3.2. Characteristics of Suspected ADRs: Probability and Severity Scores
While performing the risk analysis to determine if the clinical or laboratory findings are related to the drug, the time interval when the drug was started and stopped, and the basal values (markers) observed in the patient before and after it was started were considered. A total of 187 ADRs (0.42 ADRs/patient) were detected from 49 (37.12%) different drugs in 98 (23.8%) neonates (Table 1). The mean (SD) number of ADRs was found to be 1.91 (1.32) in these patients (min-max: 1–6). In addition, one ADR in 52% of the patients, two ADRs in 28.6%, and more than two ADRs in 19.4% have been observed.
The drugs with the most ADRs were meropenem, dexamethasone, and vancomycin, respectively (Table 1). The medications with the least incidence of ADRs were intravenous fluid (0.36%) and gentamicin (0.54%). Of the medications with ADRs, 29 (59.19%) were administered intravenously, 17 (34.69%) orally, 2 (4.08%) by inhalation, and 1 (2.04%) subcutaneously. There were no ADR-related death or sequelae reported during the study period. The time of occurrence of ADRs after starting the treatment varies between 1 to 30 days. The most common ADRs were thrombocytopenia, hyper/hypoglycemia, and electrolyte imbalances.
As a result of the use of probability and severity scales in the risk matrix, 16 (32.65%) of the ADRs were low risk, 27 (55.10%) were moderate, and 6 (12.25%) were high risk. The medications identified as high risk were enoxaparin, dexmedetomidine, vinblastine, dornase alfa, etoposide/carboplatin and prednisolone (Table 1). When the probability and severity analysis of all detected ADRs were evaluated, it was seen that the most common probability score was ‘probable’ (3 points out of 4) (36.37%) and the most common severity score was ‘moderate’ (2 points out of 5) (54.55%) for ADRs, in line with New ADR and NAESS, respectively (Table 2).
3.3. Development and Optimization of a Model to Predict the Presence of ADRs
According to univariate analysis, the candidate variables to be included in the model to predict whether an ADR will occur in a patient are: gestational age, birth weight, diseases of the circulatory system, intubation, surgical procedure, parenteral nutrition (PN) treatment, endocrine system, nervous system and cardiovascular system drugs (p < 0.20).
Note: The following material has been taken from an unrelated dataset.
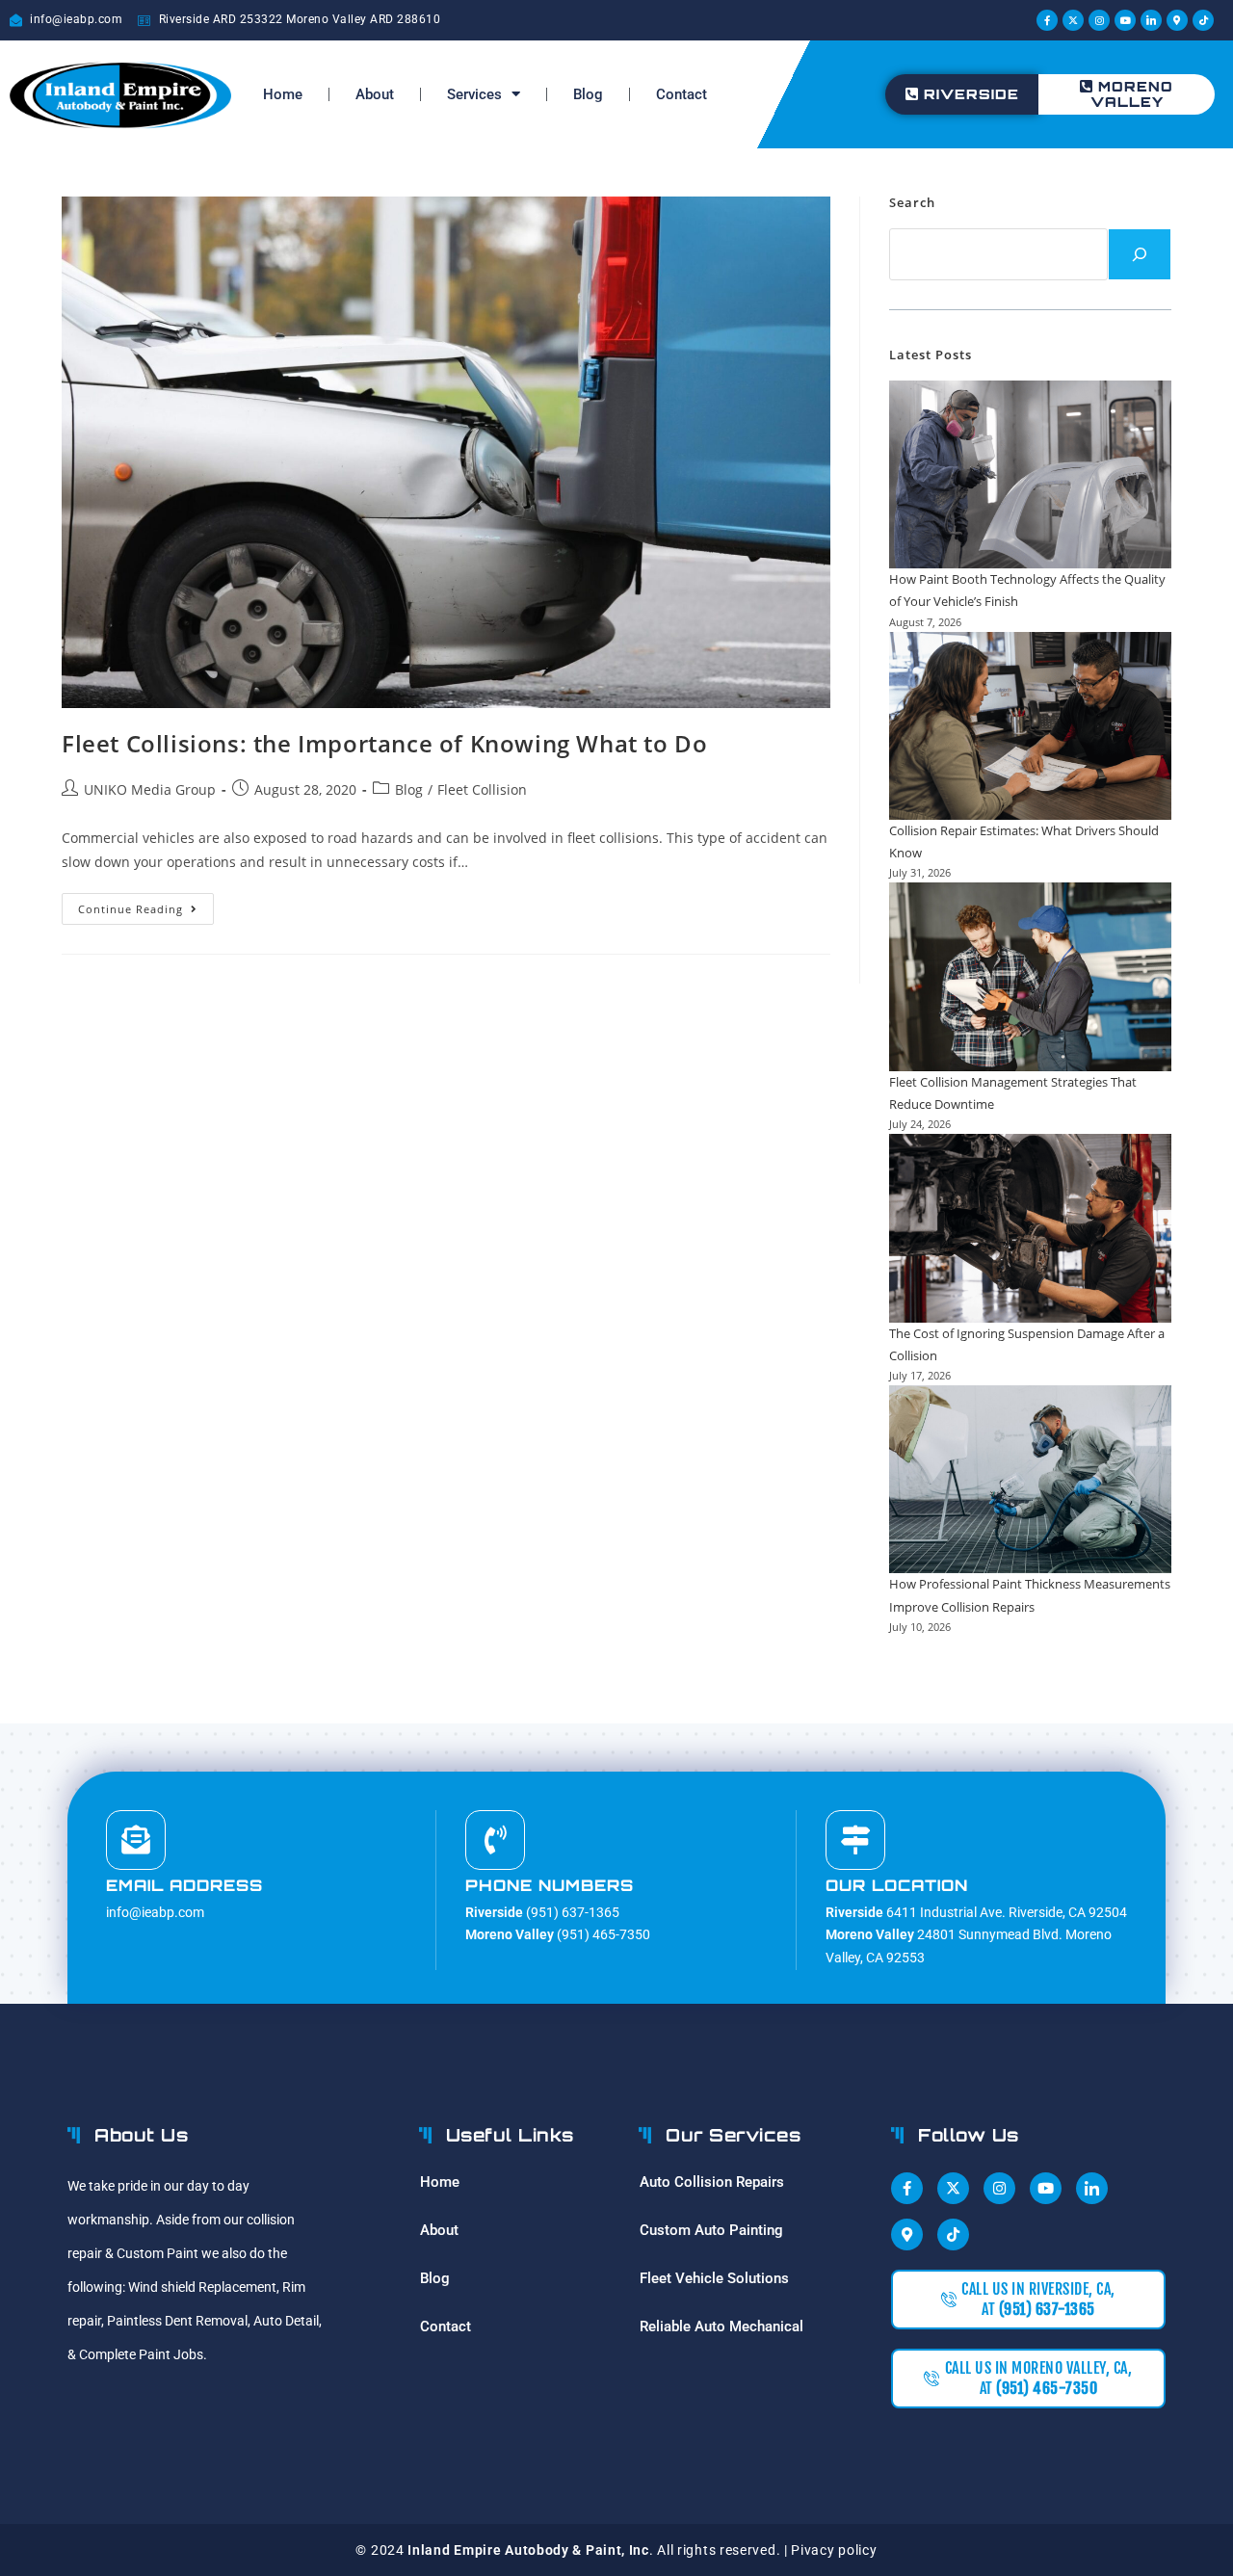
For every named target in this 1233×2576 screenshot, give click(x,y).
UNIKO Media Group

Among these variables, the independent variables decided to be included in the outcome model according to the RF algorithm were: endocrine system drugs, cardiovascular system drugs, disease of the circulatory system, nervous system drugs, and PN treatment.
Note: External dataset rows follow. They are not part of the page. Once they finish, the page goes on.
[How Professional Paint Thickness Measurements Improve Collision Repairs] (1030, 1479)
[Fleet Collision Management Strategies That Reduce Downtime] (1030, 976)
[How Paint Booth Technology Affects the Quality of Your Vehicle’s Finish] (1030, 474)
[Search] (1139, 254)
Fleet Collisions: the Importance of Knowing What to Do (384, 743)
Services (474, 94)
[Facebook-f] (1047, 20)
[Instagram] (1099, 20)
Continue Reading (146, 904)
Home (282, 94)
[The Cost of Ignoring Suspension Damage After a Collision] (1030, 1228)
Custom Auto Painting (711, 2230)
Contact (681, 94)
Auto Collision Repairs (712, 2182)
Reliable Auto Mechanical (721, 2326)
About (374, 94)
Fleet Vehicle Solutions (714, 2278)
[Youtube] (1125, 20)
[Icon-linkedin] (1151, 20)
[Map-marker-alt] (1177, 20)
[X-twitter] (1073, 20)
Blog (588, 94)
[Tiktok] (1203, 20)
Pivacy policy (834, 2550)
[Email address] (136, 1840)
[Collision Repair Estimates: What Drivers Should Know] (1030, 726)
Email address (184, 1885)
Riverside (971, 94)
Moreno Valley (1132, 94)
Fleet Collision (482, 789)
However, due to the uneven distribution between patients with and without ADRs, a model could not be developed to predict the presence of ADRs using ML algorithms with the variables obtained. Instead, a NICU-specific ADR risk score was developed with a threshold value that can be used in clinical practice, based on these variables. This risk score correctly classified 91.1% of the observations in the test set, with good performance (accuracy 0.911, sensitivity 0.758, selectivity 0.967, positive predictive value (PPV) 0.893, negative predictive value (NPV) 0.917, F1 score 0.820, and area under the receiver operating characteristic curve (AUC) 0.862). A high-performance model requires an F1 score of 0.70 and above. As the selectivity and PPV of the created risk score are high, it is seen that the false positive rate (which is not actually seen but estimated to be an ADR) is low. In other words, it can be said that 89.3% of the patients who are predicted to have ADRs according to the risk score actually have ADRs. The risk score was found by rounding the regression coefficients (β) into integers. Before obtaining the risk score, some indices related to the prediction accuracy of the model were calculated. These indices were obtained using the validation function in the rms R package [12]. A total of 1000 bootstrap samples were used for validation.
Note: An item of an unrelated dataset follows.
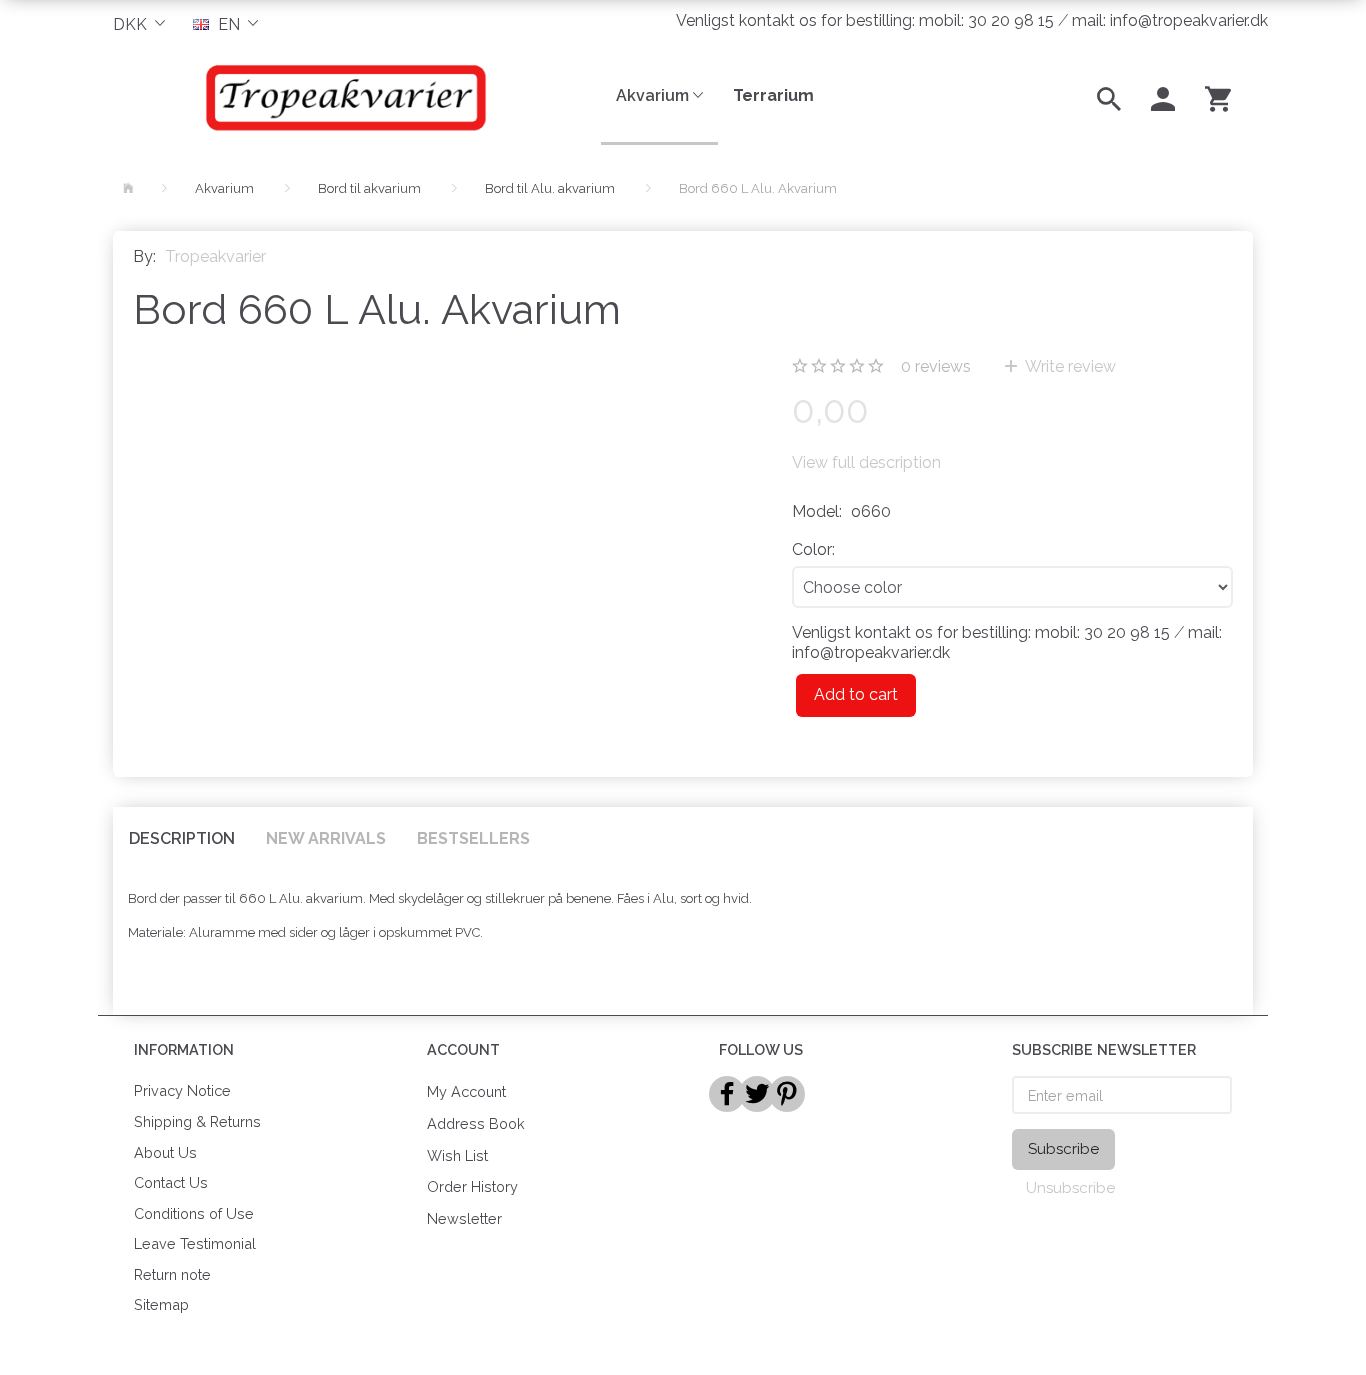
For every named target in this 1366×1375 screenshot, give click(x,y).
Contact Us (171, 1182)
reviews (936, 366)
The concordance index (c-index) is a generalization of the AUC and its interpretation is similar to the AUC. A value above 0.70 is indicative of adequate discrimination. The c-index for this model was found to be 0.914. In general, the indices obtained were determined within the acceptable limits specified in the literature.
For this reason, the process of calculating the risk score was initiated. According to this risk score, ROC analysis obtained with the parameters of cardiovascular system (3 points), endocrine system (2 points), nervous system drugs (1 point), PN treatment (1 point), and diseases of the circulatory system (1 point), was easyROC [13] program (Table 3), and the AUC value for the risk score was found to be 0.918 (Figure 1). According to the Youden Index, the optimal cut-off value of this risk score was determined to be 3. After the risk score was taken, the performance of the test set was assessed. The risk score was calculated for the observations in the test set. While patients with a risk score of ≥3 points were observed to have ADRs, no ADRs were observed in patients with a risk score of <3 points. When compared with the real conditions of the patients, the performance criteria were similar to the train set, in which the cut-off value was determined.
Using the data of all patients, a significant positive correlation was obtained between the new ADRs risk score obtained by logistic regression and the mean risk correlation coefficient per ADR obtained from the risk matrix (Spearman rho = 0.657, p < 0.001). This shows that the mean risk per ADR and the new risk score were compatible with each other, and that the new ADR risk score obtained can be used reliably in clinical practice.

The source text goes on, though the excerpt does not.